Key Takeaways
- We estimate aircraft make up some 20%-50% of portfolios for the bank-owned financial leasing companies we rate in China.
- Valuation impairments of aircraft could dilute capital adequacy ratios for leasing firms that are regulated as financial institutions.
- Ratings are supported by strong backing from the parents; however, if the pandemic is prolonged and losses pile up, then group support could weaken.

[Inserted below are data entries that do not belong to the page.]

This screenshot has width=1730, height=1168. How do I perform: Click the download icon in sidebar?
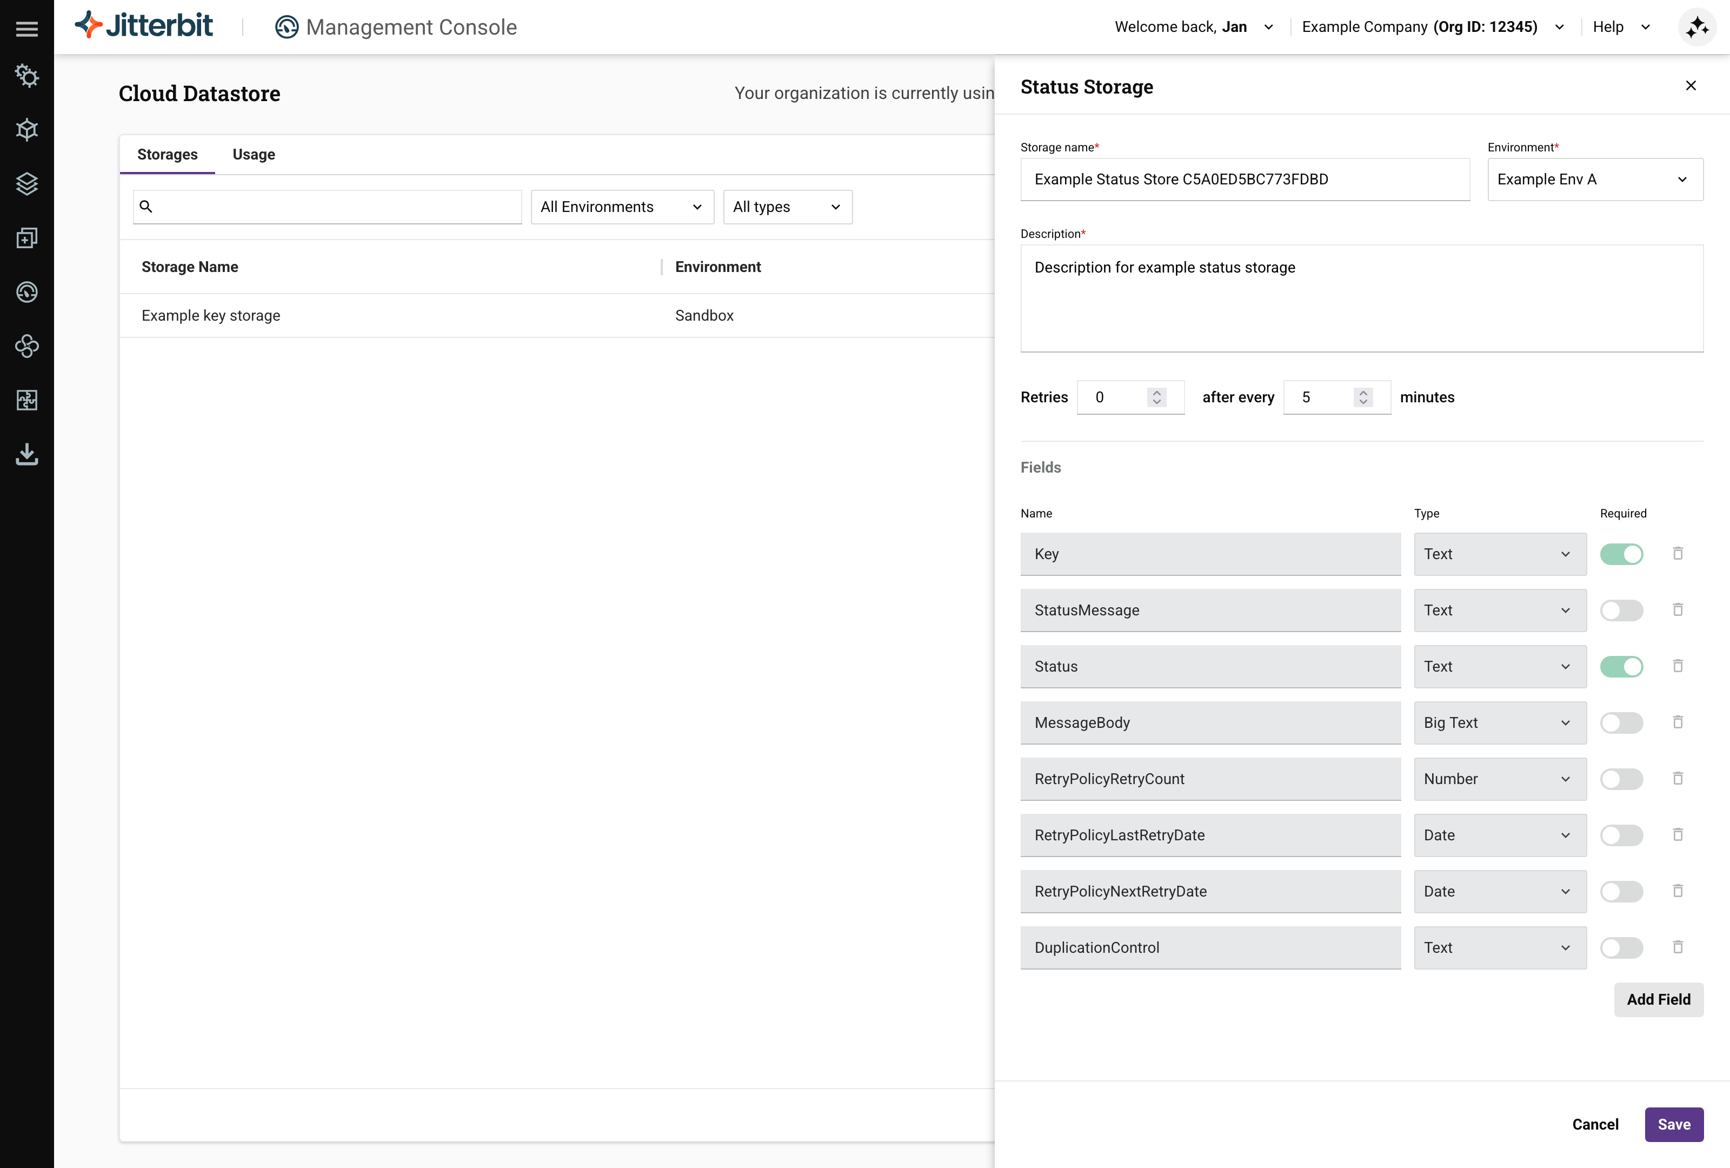pyautogui.click(x=27, y=454)
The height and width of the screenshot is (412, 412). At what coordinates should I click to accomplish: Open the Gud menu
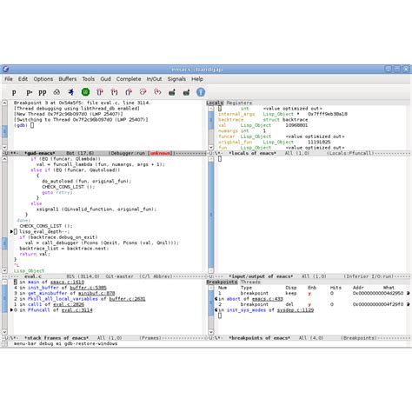(105, 79)
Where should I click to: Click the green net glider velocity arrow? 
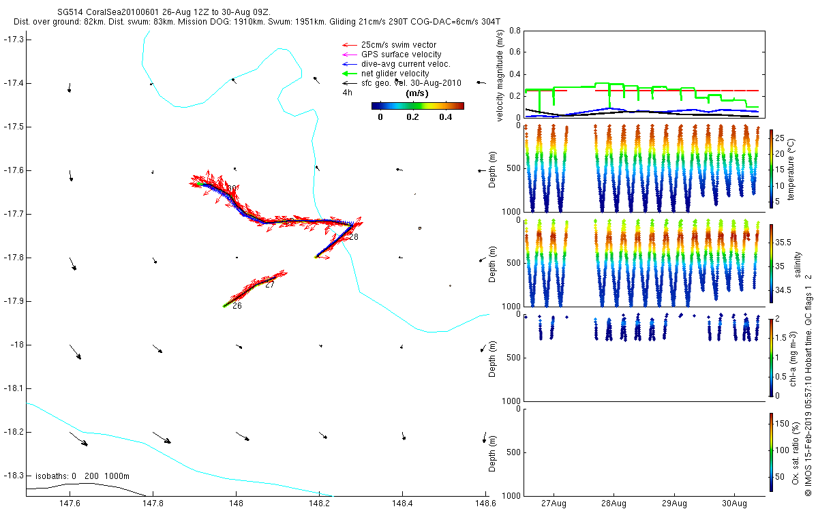[349, 74]
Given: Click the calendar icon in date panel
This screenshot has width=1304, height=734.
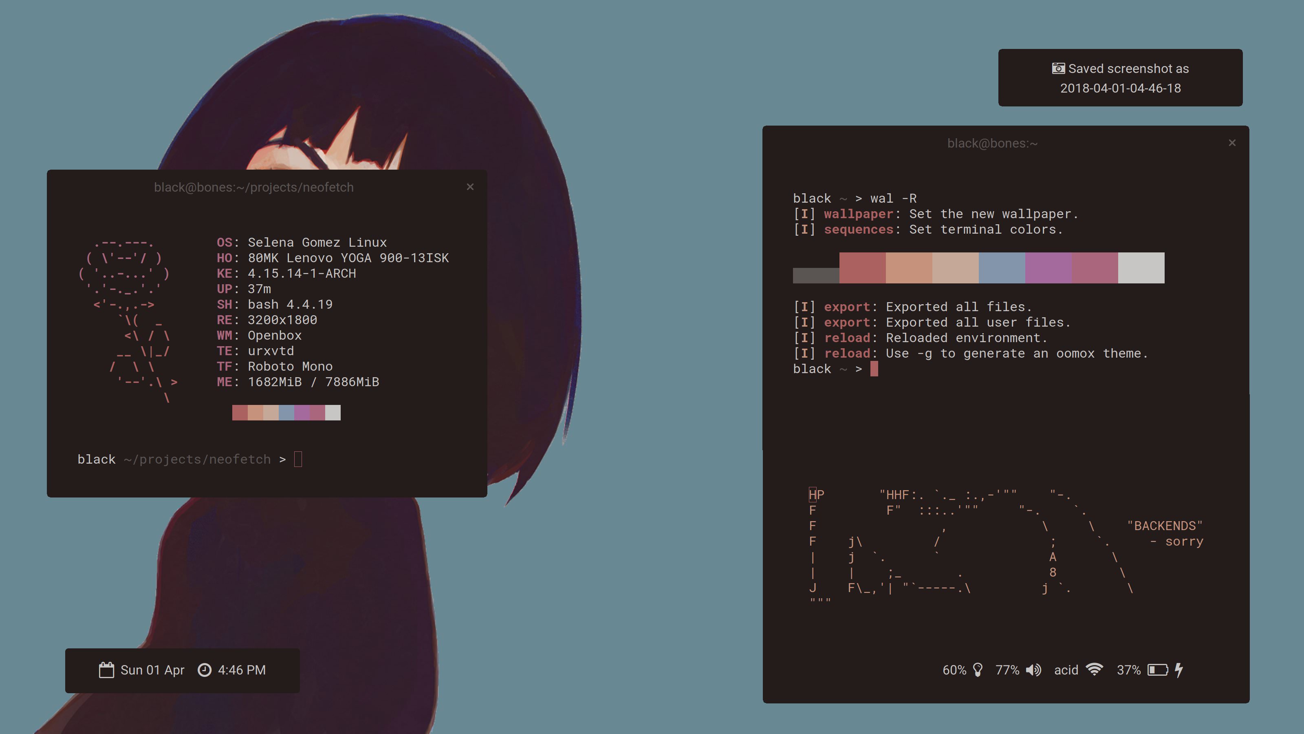Looking at the screenshot, I should click(106, 670).
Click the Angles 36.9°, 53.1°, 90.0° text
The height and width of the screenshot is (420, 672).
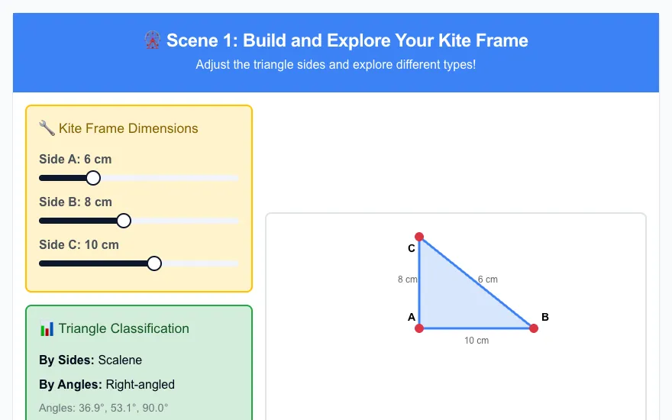tap(103, 408)
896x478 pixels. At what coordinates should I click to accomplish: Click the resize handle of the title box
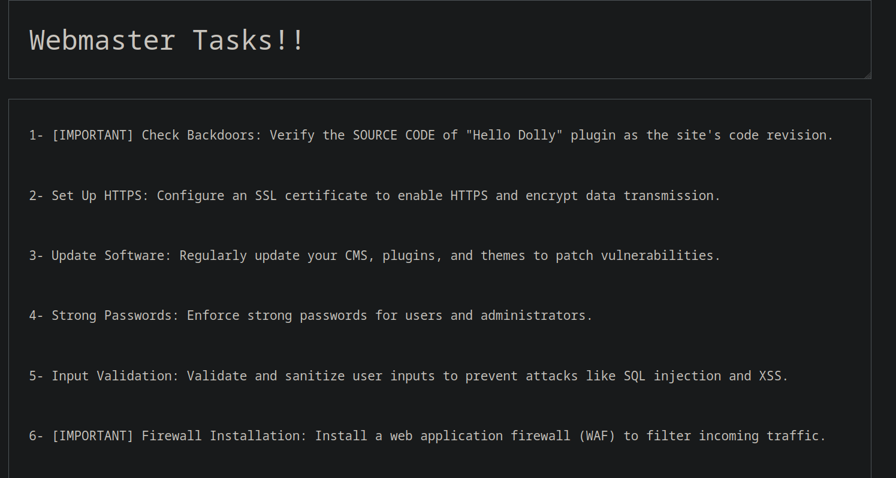[867, 75]
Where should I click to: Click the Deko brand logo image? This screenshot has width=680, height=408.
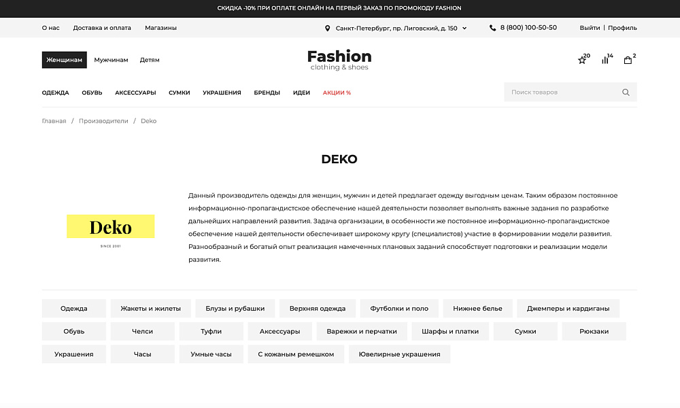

China's bank-owned financial leasing companies have sizable exposures to the slump in global airline travel. However, most of these firms are subsidiaries of large banking groups that should support them in times of stress according to regulatory guidance. S&P Global Ratings believes this will cushion the ratings for those leasing companies.
Risks are tilted to the downside, given uncertainty on the duration of the COVID-19 pandemic. Travel is among the industries most disrupted by the pandemic. About half of the global aircraft fleet was still grounded as of June 15, 2020, and activity is only gradually picking back up. While China's economy is normalizing faster than others, the number of flights recovered to only about 60% of pre-pandemic levels by mid-May 2020. And airlines in China collectively lost Chinese renminbi 34 billion (US$4.8 billion) in first quarter 2020, according to the Civil Aviation Administration of China. This and other factors are an overhang on aircraft rental collections in the country.
Bank-owned financial leasing companies are regulated as financial institutions. The capital adequacy ratios of the six bank-owned leasing firms we rate in China could weaken if aircraft valuations drop substantially, lease activity dries up, or is signed at much lower rates. Other leasing segments, such as equipment and shipping, have been holding up better than aircraft leasing, providing some revenue diversification. The ultimate backstop for financial leasing companies is the high level of group support from their parents. If their profitability reached an unsustainably low level, the parent banks could distance themselves from the leasing companies, though we see the scenario as rather remote for now.
A Growth Driver Stalls
Air travel is the focal driver of growth for China's bank-owned financial-leasing companies. Aircraft lease assets for our rated companies more than doubled over the past five to six years on average. As at Dec. 31, 2019, the aircraft book ranged from 20% to 50% of lease assets. The aircraft are largely narrow-body passenger planes leased to airline operators, with the exception of Minsheng Financial Leasing Co. Ltd., which focuses on the corporate jet business.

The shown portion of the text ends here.